A silent snarl lifted his lip, revealing his white teeth. Deliberately, Jacques stretched, a slow, languid movement designed to reacquaint himself with his muscles, with his strength. His body was still a little sluggish, but it was alive again. As he moved, he felt the softness of Shea's body brushing along the hardness of his. His body responded, a sweet ache unknown to him for centuries, now ever present. He turned on his side and stared down into her still, pale face.
His body hardened aggressively. His hand went to the buttons of her shirt, his fingers brushing against her cool, creamy flesh. His heart jumped, and his breath caught in his throat. Such exquisite torment. He'd had no idea anything could be so soft. As he pushed her blouse from her shoulders, he leaned close to her ear. "Wake, little red hair.

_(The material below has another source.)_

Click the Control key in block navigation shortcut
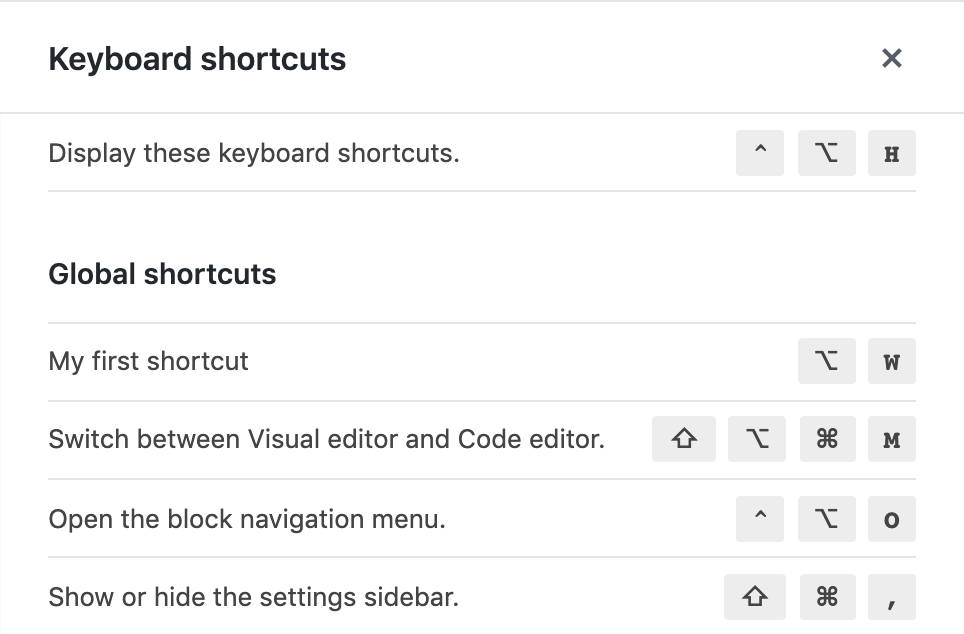 coord(759,519)
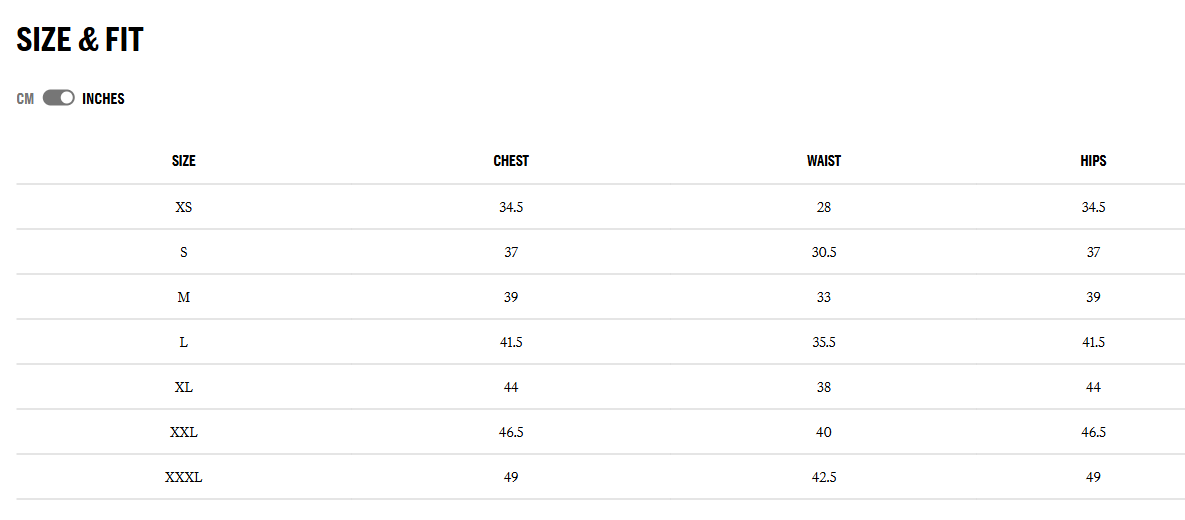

Wake needing me." He kissed her eyes, took her mouth, tasting her first breath, his hand closing over her breast to feel the way her heart raced into his palm.
Blood rushed, a symphony of sensation sending heat and need and an urgent ache coiling through Shea. Jacques' mouth was magical, reverent, a slow seduction, while his hands traced the contours of her body. He could feel her awakening, her mind opening to his. Her emotions were mixed - longing, need, a reluctant caring for him, overpowering fear of what she was, and a deep sorrow. He brushed his hand down her face to trace every beloved line already committed for all eternity to his mind, to his heart. Her face was damp. Jacques bent his head and followed the trail of tears down the slender column of her neck. Her skin was warm honey flowing up from melting ice, the combination irresistible. His tongue swirled over her pulse, and need slammed into him so hard that his body clenched painfully. Shea made a sound, a soft moan somewhere between despair and acquiescence. Her body was arcing into his, pressure and hunger building to drown out all good sense.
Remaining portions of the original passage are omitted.